Reclaiming illness, death and healthcare
I grew up in the medical world. sterile, incubated, a container away from the rest of the world where I was told to heal. standards of cleanliness and purity were held over my head, and only now as a full grown adult living with a degree of separation from the medical monotony that I was never allowed before am I seeing the long term effects this has had on me.
I could launch into a series on how the purification of healing, and the contamination associated with illness, has tunnelled caves into my existence. I was recently sitting on my therapist’s couch unpacking how this childhood obsession (that was placed on me, that I did not choose) with control, purity and rigidity translated into an adult belief that I do not deserve good things. Pleasure, joy, beauty, all of those things were the opposite of what I was allowed. I forced myself into a life that didn’t feel like mine, and now let me unravel the layers of how this modern medical reality intersects with puritan religion, christianity and my upbringing in the early 00’s purity movement.
that’s a story for another time.
I was talking to a friend of mine, a fellow transplant recipient, about extraordinary measures. What happens when we exhaust them? Why do we pursue them? And it all traced back to this idea that we’ve handed over our power to an external authority and are waiting for a cosmic sized miracle. I would argue to say we feel we’re entitled to one, especially in western civilizations who exist solely because of colonization and our perceived entitlement to what was never ours in the first place.

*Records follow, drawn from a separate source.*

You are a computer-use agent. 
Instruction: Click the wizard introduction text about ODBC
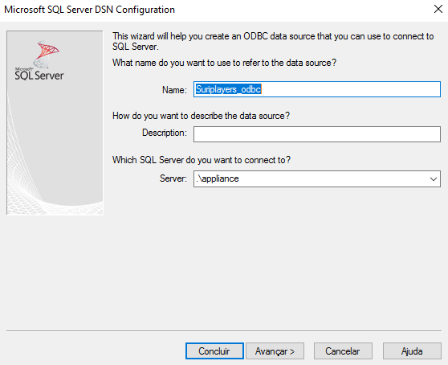(273, 42)
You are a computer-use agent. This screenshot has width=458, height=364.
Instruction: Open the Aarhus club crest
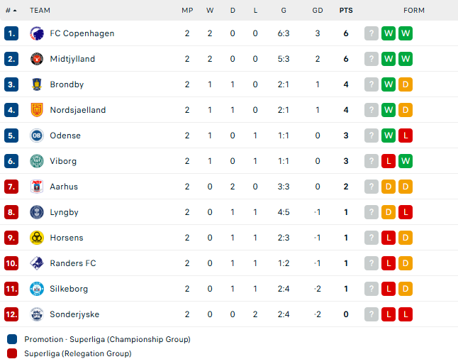tap(37, 187)
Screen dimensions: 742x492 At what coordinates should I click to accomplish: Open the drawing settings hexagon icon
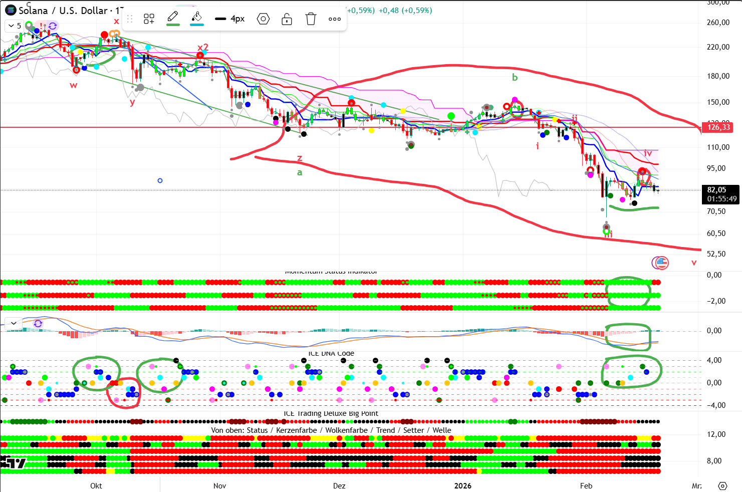pyautogui.click(x=263, y=19)
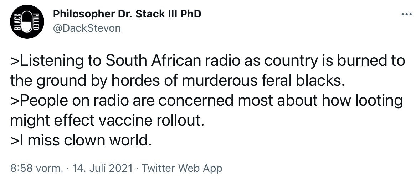Open the Philosopher Dr. Stack III PhD profile name
The image size is (416, 180).
click(127, 15)
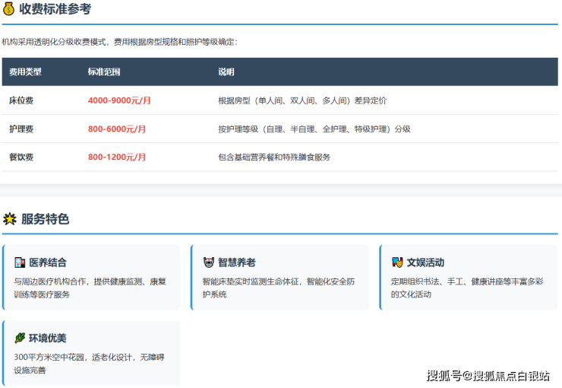Screen dimensions: 562x388
Task: Open the 医养结合 service card title
Action: point(48,262)
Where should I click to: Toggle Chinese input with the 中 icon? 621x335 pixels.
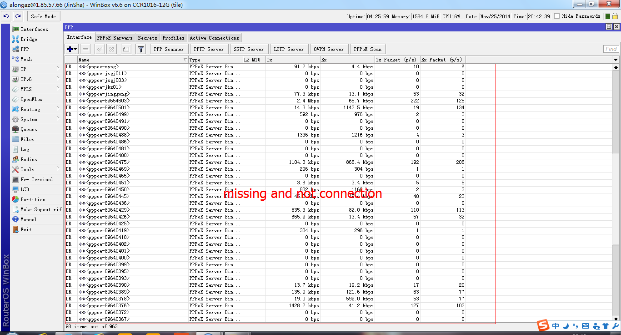click(556, 325)
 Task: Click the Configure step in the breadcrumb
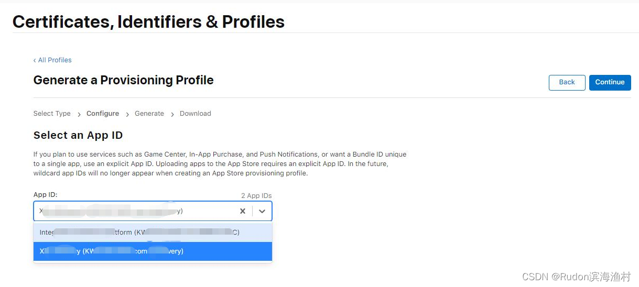[x=103, y=114]
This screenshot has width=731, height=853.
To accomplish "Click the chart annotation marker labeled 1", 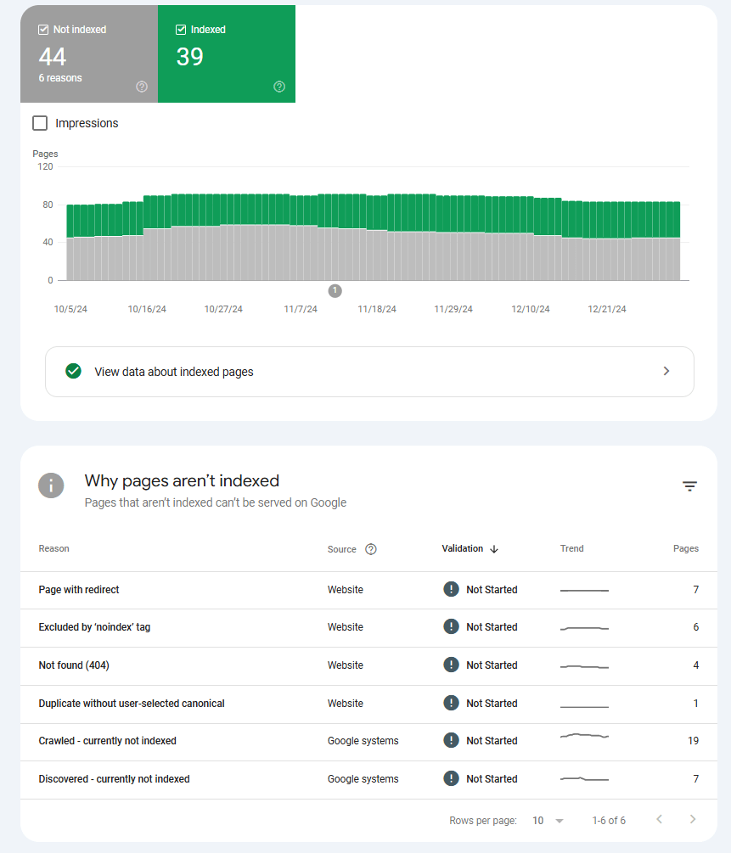I will (335, 291).
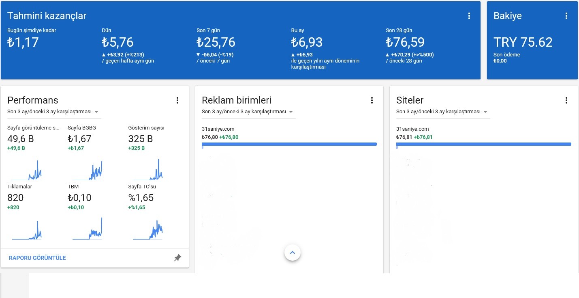
Task: Click the TRY 75.62 balance amount
Action: pyautogui.click(x=523, y=42)
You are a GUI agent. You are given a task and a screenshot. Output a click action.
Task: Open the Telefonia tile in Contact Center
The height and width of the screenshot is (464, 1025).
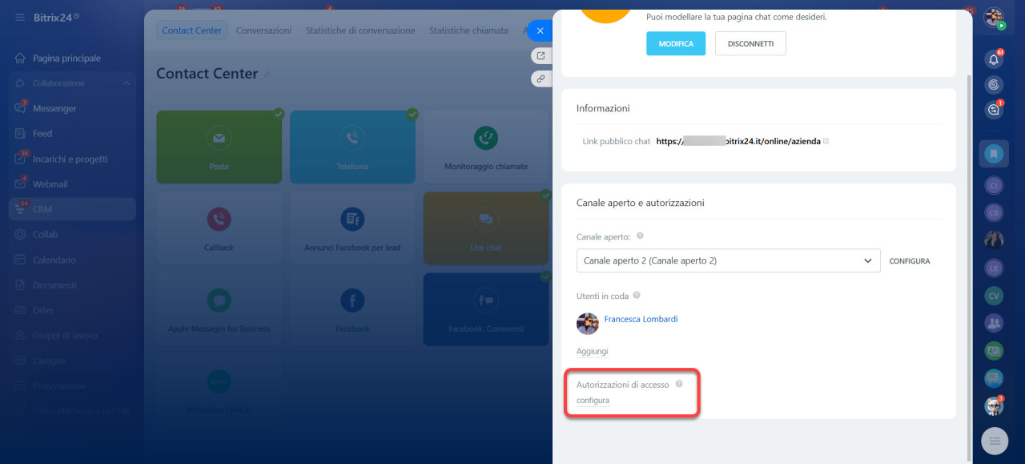pos(352,147)
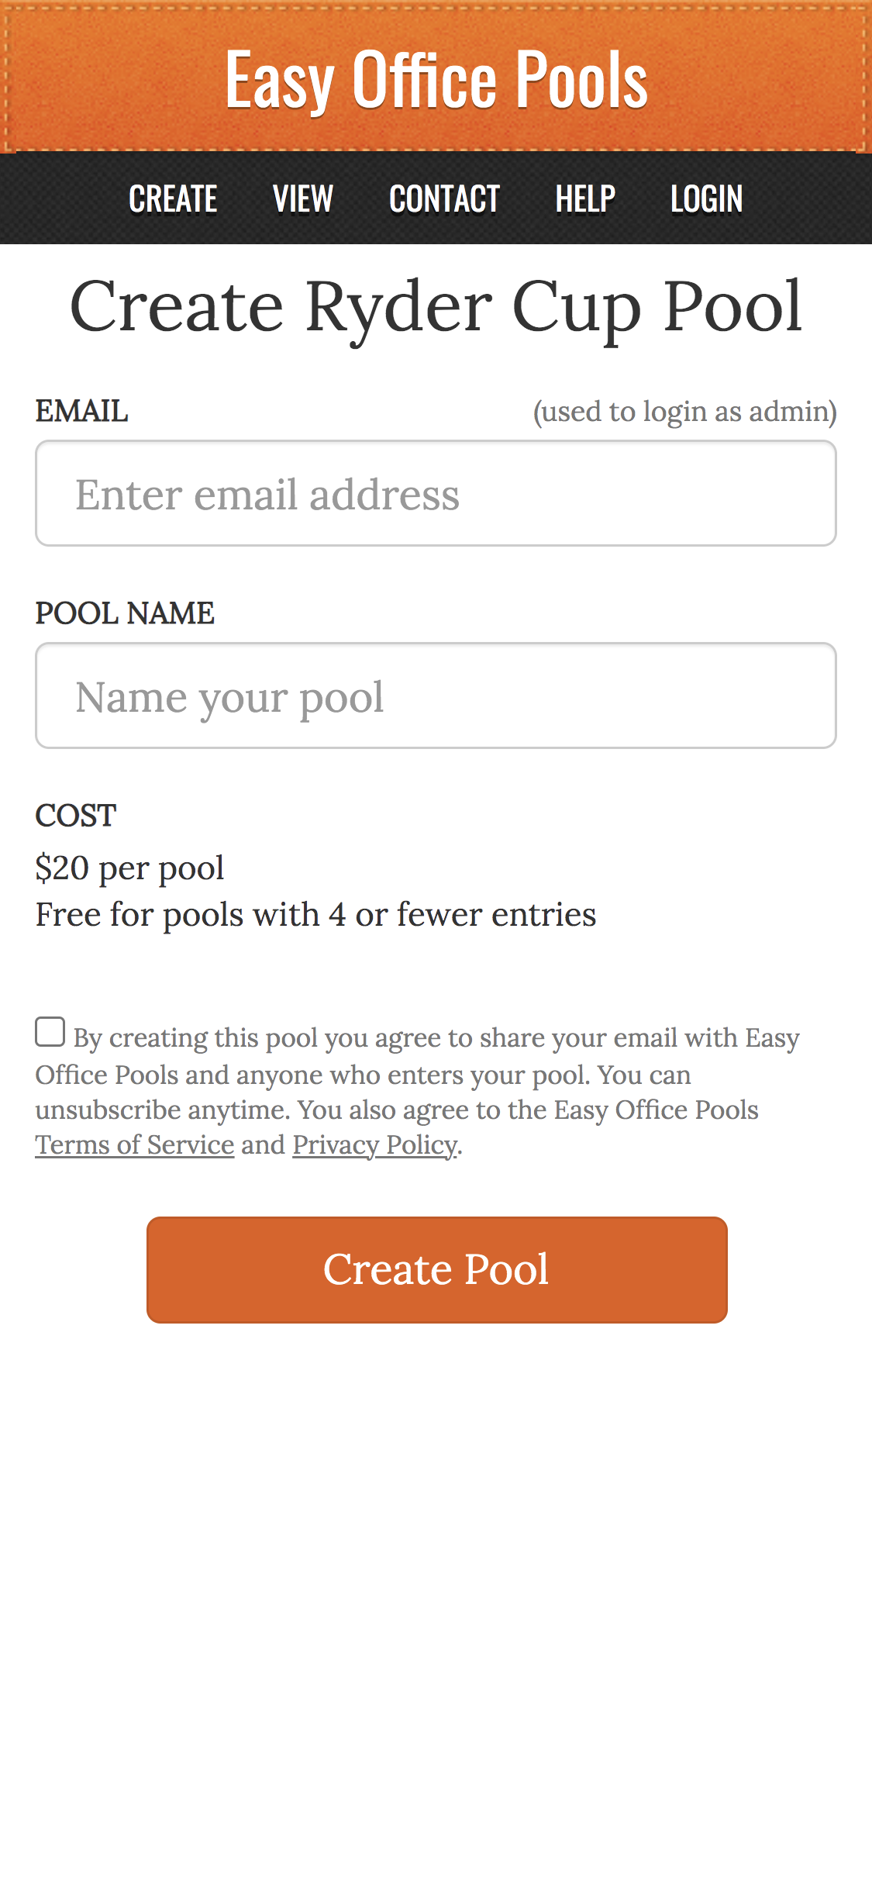Click the Name your pool field
Screen dimensions: 872x1888
click(x=436, y=696)
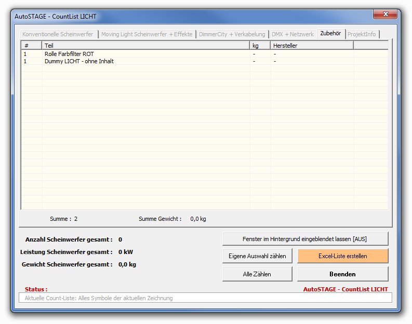Sort list by Hersteller column header
This screenshot has height=324, width=412.
click(312, 46)
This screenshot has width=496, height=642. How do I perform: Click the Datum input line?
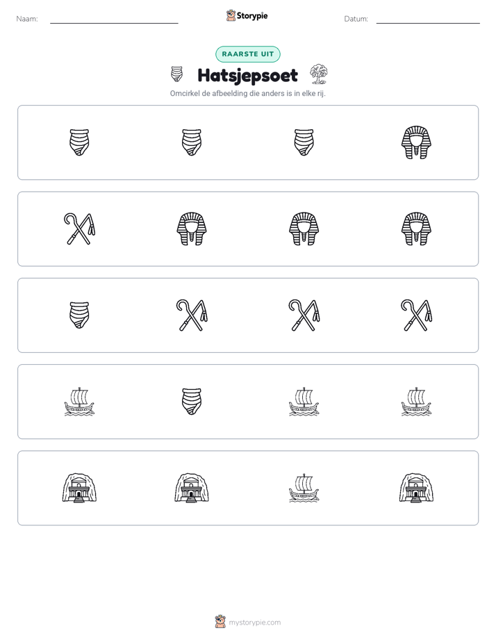point(428,19)
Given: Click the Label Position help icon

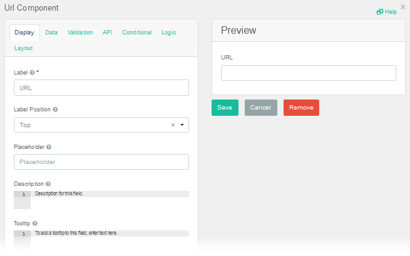Looking at the screenshot, I should (56, 110).
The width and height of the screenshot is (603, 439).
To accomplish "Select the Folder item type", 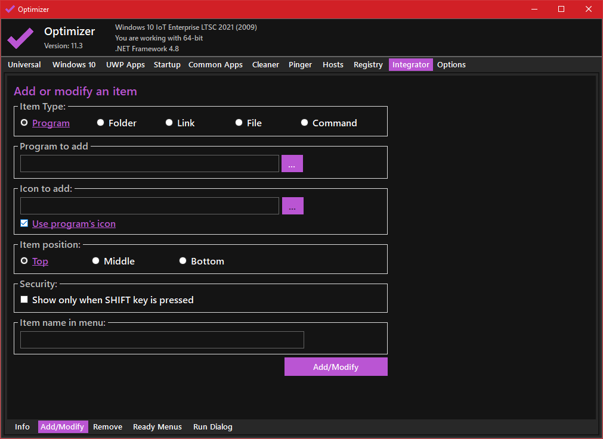I will tap(101, 123).
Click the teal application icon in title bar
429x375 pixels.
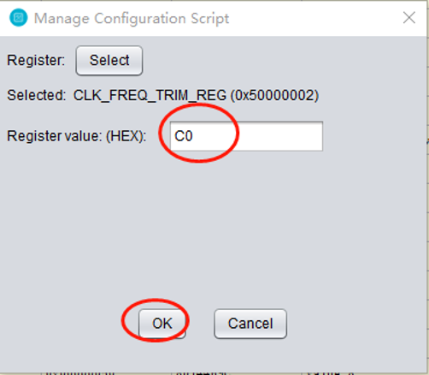coord(18,18)
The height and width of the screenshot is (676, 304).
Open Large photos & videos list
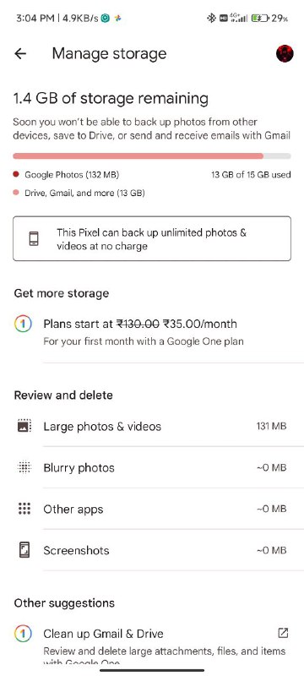click(x=152, y=427)
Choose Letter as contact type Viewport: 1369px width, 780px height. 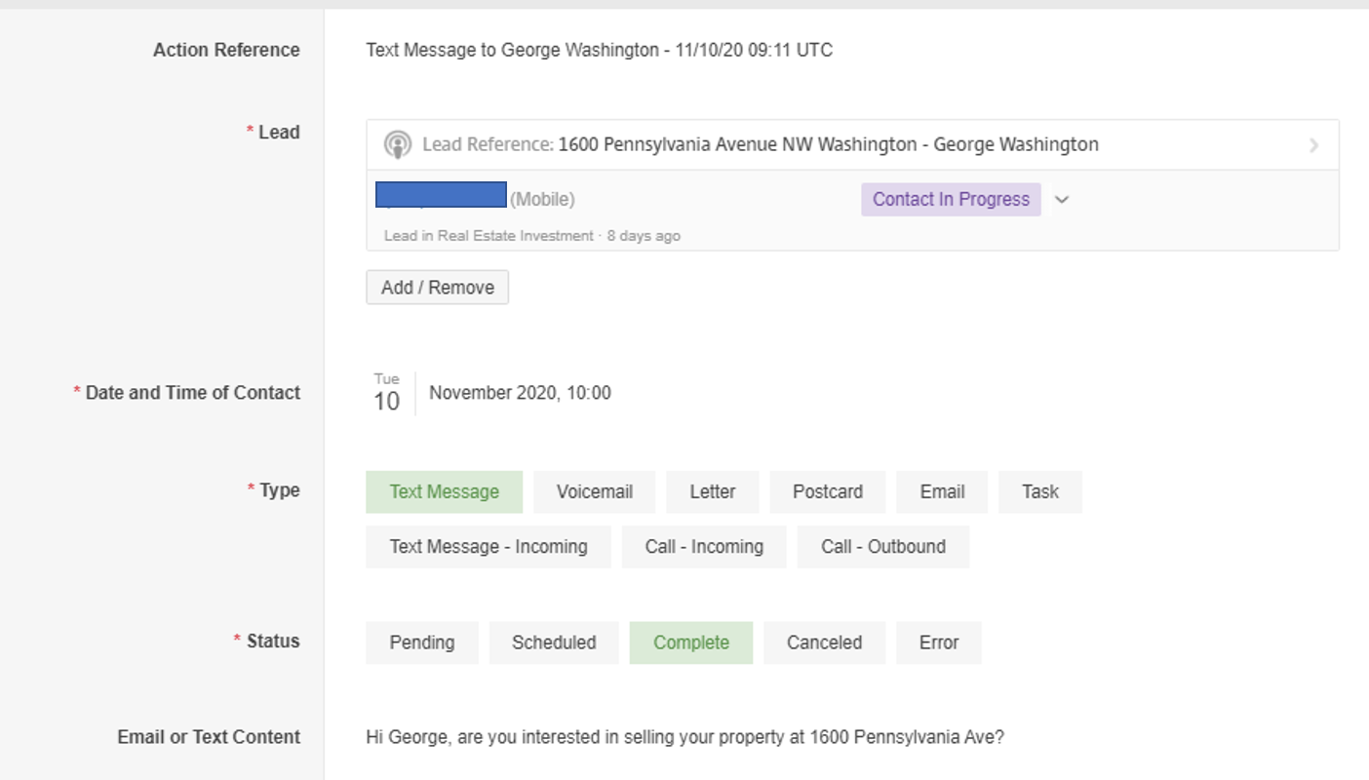712,492
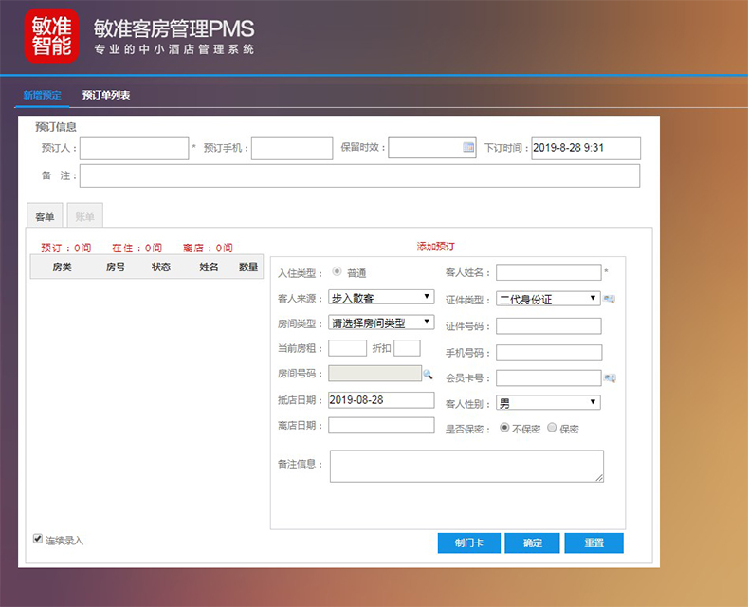
Task: Switch to the 账单 tab
Action: (85, 217)
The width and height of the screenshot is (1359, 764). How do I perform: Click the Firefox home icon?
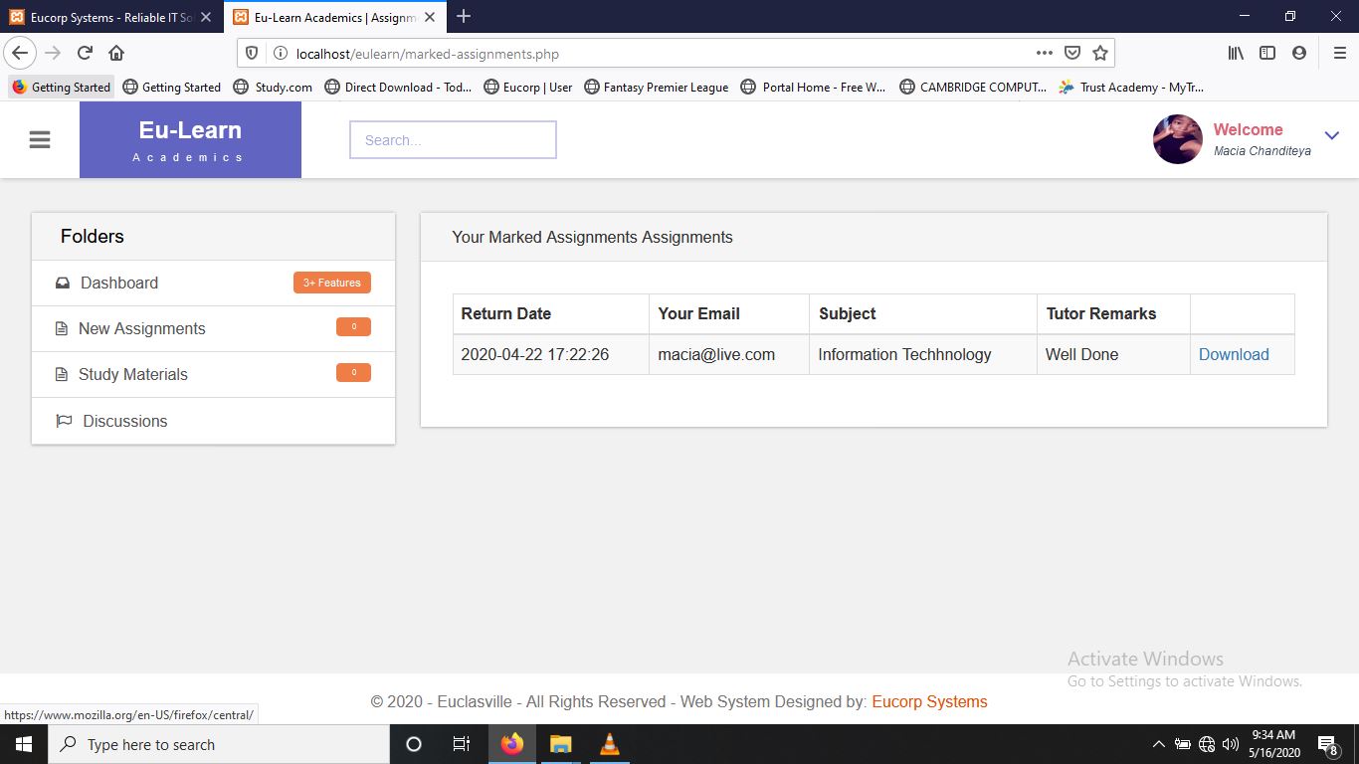(x=116, y=54)
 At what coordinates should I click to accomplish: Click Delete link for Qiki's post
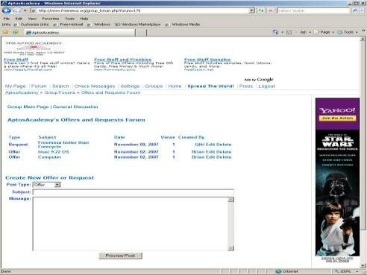click(x=224, y=145)
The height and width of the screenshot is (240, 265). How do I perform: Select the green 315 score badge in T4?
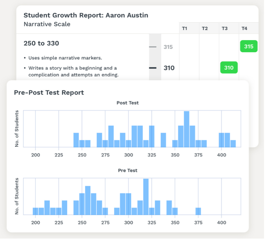point(249,46)
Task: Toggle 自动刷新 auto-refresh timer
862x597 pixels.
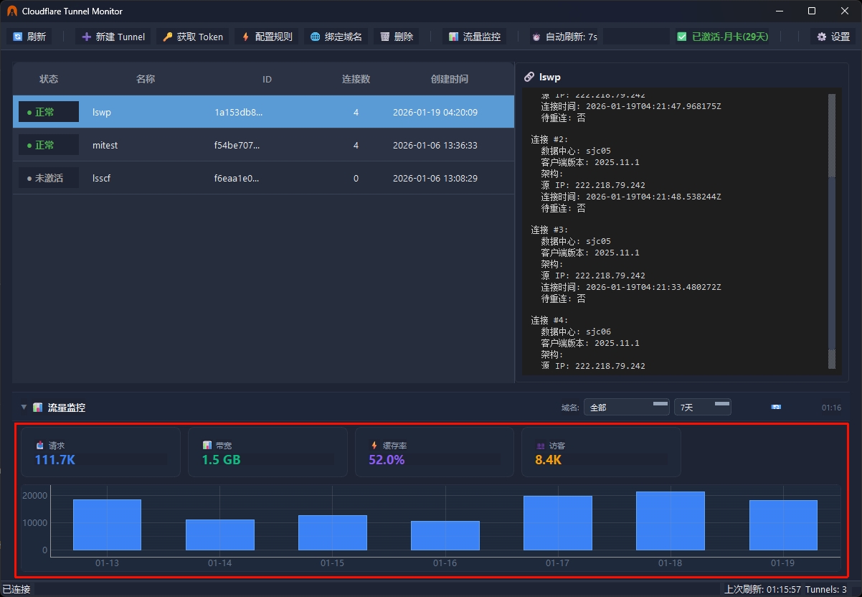Action: tap(564, 37)
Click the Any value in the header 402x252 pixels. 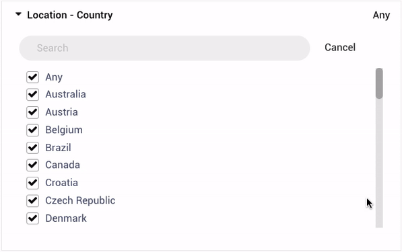381,15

“Just because we can doesn’t mean we should” I said, referencing extreme medical interventions that might prolong a life, but at what cost?
I have a portion of the book I’m writing where I talk about all of the places I was told healing lived. In hospital rooms and IV bags, in washing your hands, in the open wound of my body where I was force fed nutrients. And I’m not getting into the debate of whether or not those things were right, or should have been done. But I am saying I was told healing was in compliance, control, rigidity. No one ever told me about healing in dancing, in grassy hills, in another body.
I watched Sky Med recently (if you haven’t watched it yet, the show focuses on medical flight pilots and nurses in northern Manitoba) and there is a scene where an elderly indigenous Canadian woman is diagnosed with cancer. The doctor at the hospital was adamant this person needed to begin chemotherapy, and stay in the hospital to heal. The flight nurse, and the woman’s granddaughter, said that while there might be medicine in the hospital, there’s also medicine outside of it, in this woman’s community, with her land and her traditions.
This is the kind of healing no one told me about. Because what I was handed was a sterile, industrialized version of health and wellness.
I’m grateful for modern medicine that saved my life. and, as I talk to patients every day, as I drive an hour each way through rolling hills to get my blood drawn so a person I’ve never met can analyze my wellbeing, as I walk with people in my community as they come to the end of their lives and realize medical innovations could only take them so far, I fear we’ve missed the point. We’ve handed health, and death, to industries. We’ve lost community care, and what it means to walk alongside one another during these major life shifts. We’ve lost ancient wisdom, traditions, a connection to the land and one another and ourselves. We hide behind things like cleanliness and sterility like we can keep ourselves safe from what affects us all. Walking with someone at the end of their life, the question emerges of why was none of this talked about sooner? We’ve normalized what we lost.
I want to get my hands back into the soil of my life.
Getting your hands back into the soil inevitably involves getting some dirt under your fingernails. It’s gritty and messy and a far cry from the sterile cleanliness we’ve been told is the answer. It’s a reclamation of what has been kept from us.
It’s the wild knowing that everything belongs. That we are part of the larger life cycle, and taking our place back in the way of things.
I’m here for conversations around illness, death and health that have fur and teeth, soil and guts, that are rich in ritual and reclamation.